Qatar revealed as the world’s biggest contemporary art buyer.


The small but energy-rich Gulf state of Qatar is the world’s biggest buyer in the art market—by value, at any rate—and is behind most of the major modern and contemporary art deals over the past six years, The Art Newspaper can reveal.

Working through a number of advisors, as well as buying directly from dealers and at auction, Qatar is reliably believed to be building up a top-class collection of modern and contemporary art. Credit due to Sheikha Al Mayassa Bint Hamad Bin Khalifa Al-Thani — the 27-year-old daughter of the Emir of Qatar and a driving force behind the country’s art buying.

Among the purchases Qatar is believed to have made are:

The “Merkin Rothkos”: A $310m deal saw 11 Rothkos sold by court order to an “unidentified buyer” in 2009. They came from the collection of financier J. Ezra Merkin, who is being sued in New York over his role as provider of funds to convicted Ponzi-scheme fraudster Bernard Madoff; the collection was the largest private holding of Rothkos in the world. They were subsequently exhibited at the Garage Centre in Moscow, leading to rumours that they had been bought by the Russian oligarch Roman Abramovich, which was strenuously denied. Two very well placed sources maintain that they have gone to Qatar.

The Sonnabend estate: $400m worth of art from the estate of the famous art dealer, comprising major works by Lichtenstein and Koons. The deal was negotiated privately in 2007-08, going to GPS; multiple sources identified its client as Qatar.

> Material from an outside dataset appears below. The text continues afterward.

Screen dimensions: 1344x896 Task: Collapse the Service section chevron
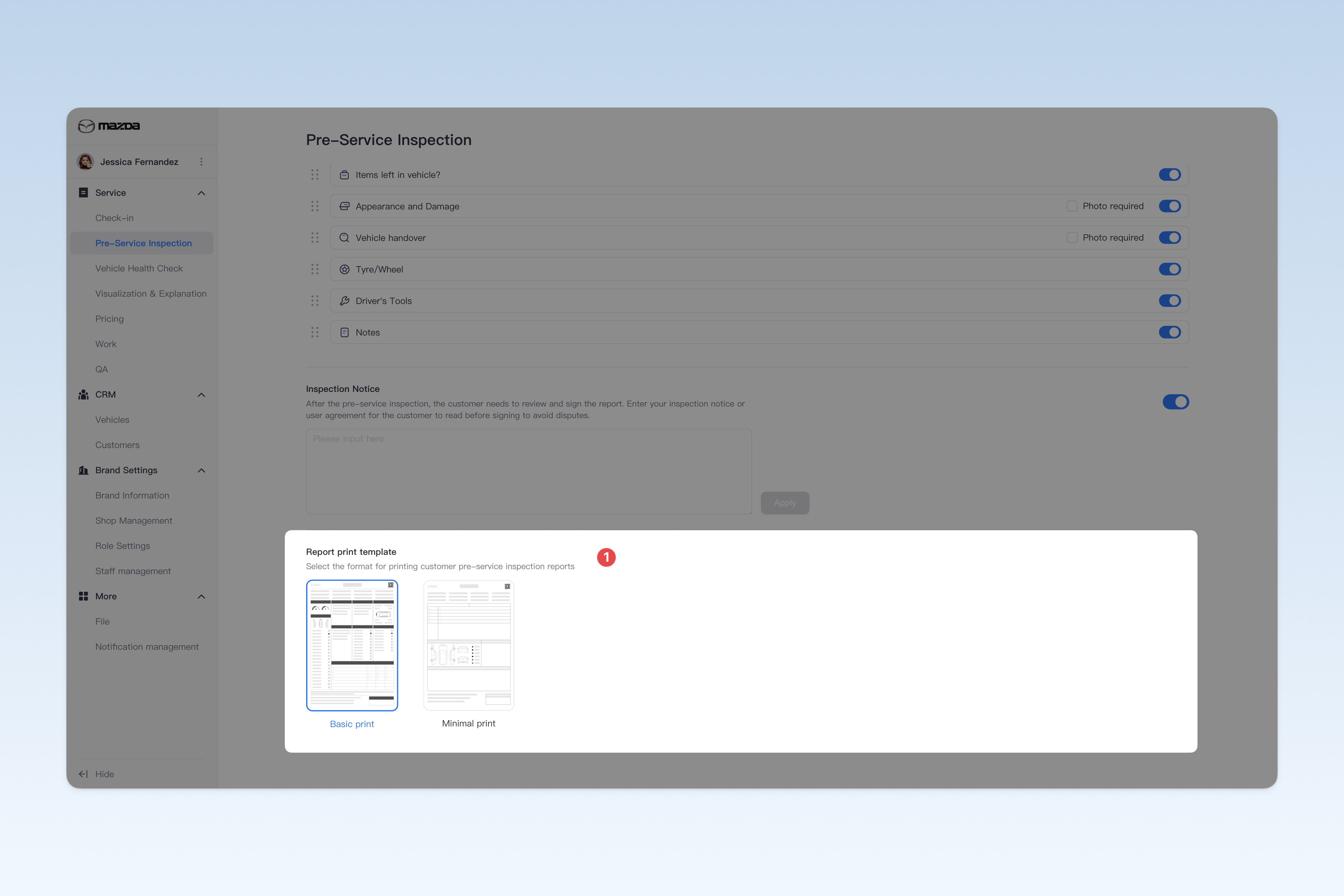201,193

The Claude Berri dation: A group of nine works by Ryman, Reinhardt, Morandi, Serra and Fontana was promised to the Pompidou Centre in Paris in lieu of tax. But the heirs of the film ­director finally sold them for about €50m to Qatar; he did not deny this but said “the reality was less exotic than the French press said at the time”.

Andy Warhol’s The Men in Her Life, 1962, which sold for $63.4m at Phillips de Pury in New York in November 2010, in a sale ­orchestrated by Philippe Ségalot. He insists that the work was acquired by a US buyer. But a source who bought regularly from Ségalot said that sales often went through his US company, so while the buyer was technically American, the end owner could be of any nationality.

US statistics indicate that cultural exports to Qatar totalled $428,162,894 in the period 2005 to April 2011, with a spike of $250.5m in 2007, the year Qatar bought the “Rockefeller Rothko, White Center (Yellow, Pink and Laven­der on Rose), 1950, for $72.8m. From 2005 to 2011 (first four months), Qatar imported £128,237,671 worth of paintings and antiques over 100 years old from the UK (over £21m for paintings and over £87.1m for antiques), according to trade statistics. Qatar bought Damien Hirst’s Lullaby Spring, 2002, for £9.2m at auction in London in 2007.

As well as these major acquisitions, Qatar has been buying widely at lower levels and in ­other fields. It spent £555,000 on William Hoare of Bath’sPortrait of Diallo, 1733, (export denied from the UK; on loan to the National Portrait Gallery, London), and $2.3m on Mahmoud Said’s Les Chadoufs, 1934 (now in Mathaf, Arab Museum of Modern Art in Doha).